Der Plan, dass rund 300 Jungen und Mädchen für zwei Jahre in einem leer stehenden Bürogebäude am Theresienstieg unterrichtet werden, ist gescheitert – am Widerstand der Nachbarn.

August-Hermann-Francke-Schule braucht Übergangsquartier

Darum geht es: Die August-Hermann-Francke-Schule, eine christliche Bekenntnisschule, will am Standort Bachstraße (Barmbek-Süd) einen Neubau errichten, der genügend Platz für die Stadtteilschule und das Gymnasium bietet, das im Aufbau ist. Für die zweijährige Bauzeit müssen Schüler und Lehrer in ein Übergangsquartier ziehen.

Da kam das Angebot des Bauunternehmens Otto Wulff, das von der Firma nicht mehr genutzte Bürogebäude am Theresienstieg zu übernehmen, gerade recht. „Der Standort war für uns ideal. Man kann das Gebäude als Schule nutzen, und es ist nicht weit von der Bachstraße entfernt“, sagt Florian Meyerhöfer, Vorstandsvorsitzender des Trägervereins der August-Hermann-Francke-Schulen Hamburg.

Am 25. November 2019 stellte die Schule den Antrag auf Nutzungsänderung des Bürogebäudes (technisch: eine Befreiung von der bisherigen Nutzung) beim zuständigen Bezirksamt Hamburg-Nord.
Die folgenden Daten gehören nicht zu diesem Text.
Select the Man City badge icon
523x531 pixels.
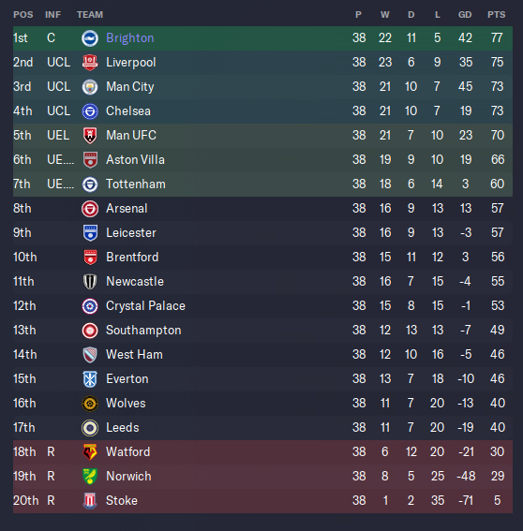(90, 87)
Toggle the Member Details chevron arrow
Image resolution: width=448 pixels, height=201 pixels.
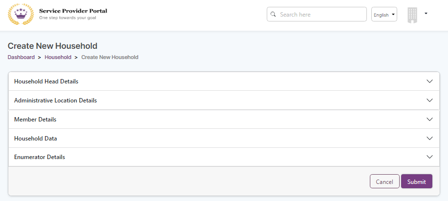pos(429,120)
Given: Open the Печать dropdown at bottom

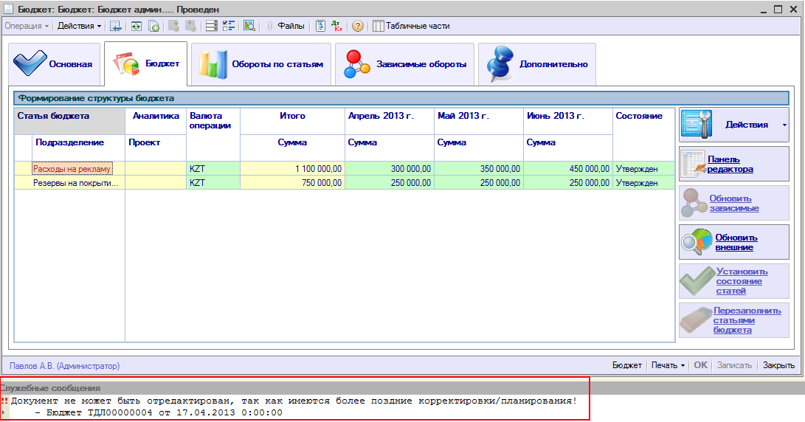Looking at the screenshot, I should pos(668,365).
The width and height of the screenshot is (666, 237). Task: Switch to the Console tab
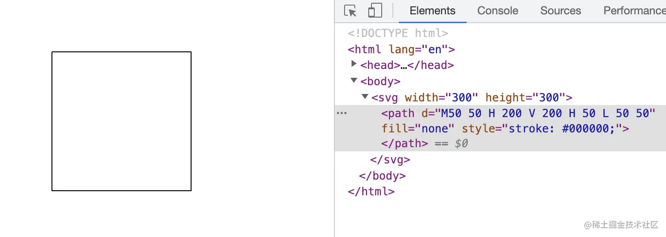point(498,11)
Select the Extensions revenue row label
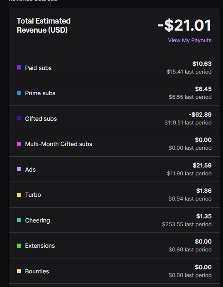This screenshot has width=223, height=287. tap(40, 246)
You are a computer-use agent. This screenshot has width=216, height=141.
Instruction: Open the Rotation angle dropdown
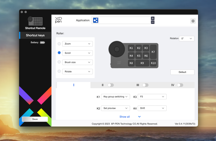pos(187,39)
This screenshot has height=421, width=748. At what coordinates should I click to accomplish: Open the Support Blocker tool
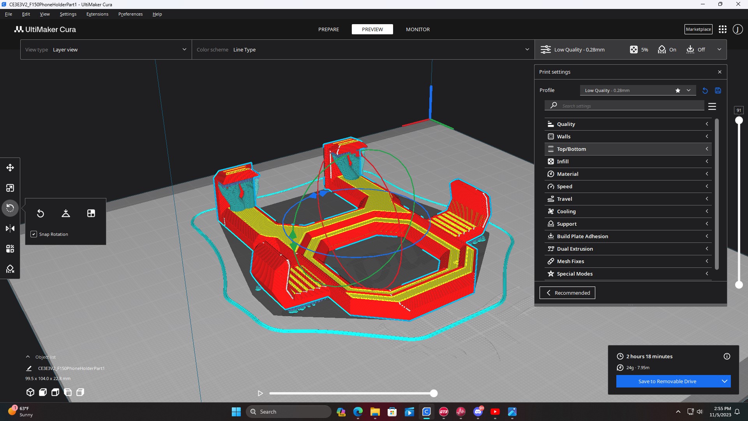[10, 269]
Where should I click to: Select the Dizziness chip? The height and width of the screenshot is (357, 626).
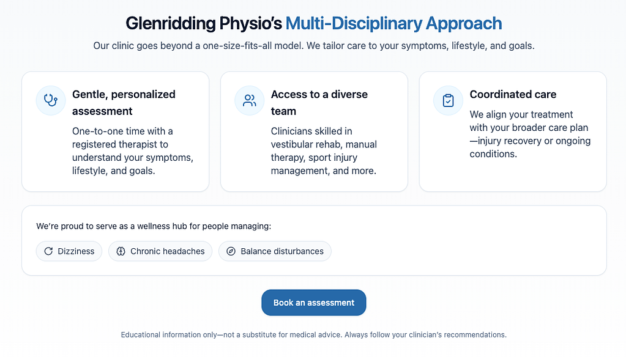tap(69, 251)
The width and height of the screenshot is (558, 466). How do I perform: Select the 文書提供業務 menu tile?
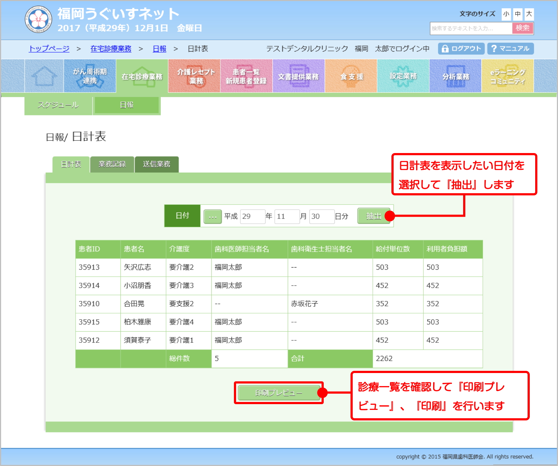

Schule wollte für zwei Jahre von Barmbek auf die Uhlenhorst

„Es sah gut für uns aus, man machte uns Hoffnung“, sagt Meyerhöfer. Nachforderungen zum nötigen Umbau, die das Bezirksamt im Januar 2020 stellte, seien realistisch gewesen. Grundsätzlich sei das Areal zwar als reines Wohngebiet ausgewiesen, aber eine Ausnahme für die Nutzung des Gebäudes als Schule sei möglich, so die Aussage des Bezirksamtes, wenn die Anwohner zustimmten.

Im Februar folgte dann die Befragung der Nachbarn am Theresienstieg. „Wir hätten uns gern den Anwohnern vorgestellt und wären mit ihnen ins Gespräch gekommen. Aber das war zeitlich nicht möglich“, sagt Meyerhöfer. Die Schule schaffte es nur noch, ein Schreiben Meyerhöfers in die Briefkästen der umliegenden Häuser zu stecken.

„Wir sind eine christliche Privatschule in der Nachbarschaft … Wir freuen uns, dass wir ab August 2020 für zwei Jahre das Gebäude im Theresienstieg 11 mieten können. Uns ist daran gelegen, in der zweijährigen Interimsphase ein möglichst angenehmer Nachbar zu sein“, schrieb Meyerhöfer und hob „das kon­struktive und wertschätzende Miteinander“ der Schüler hervor. Im Übrigen handele es sich um eine Halbtagsschule, der Unterricht ende um 13.25 Uhr.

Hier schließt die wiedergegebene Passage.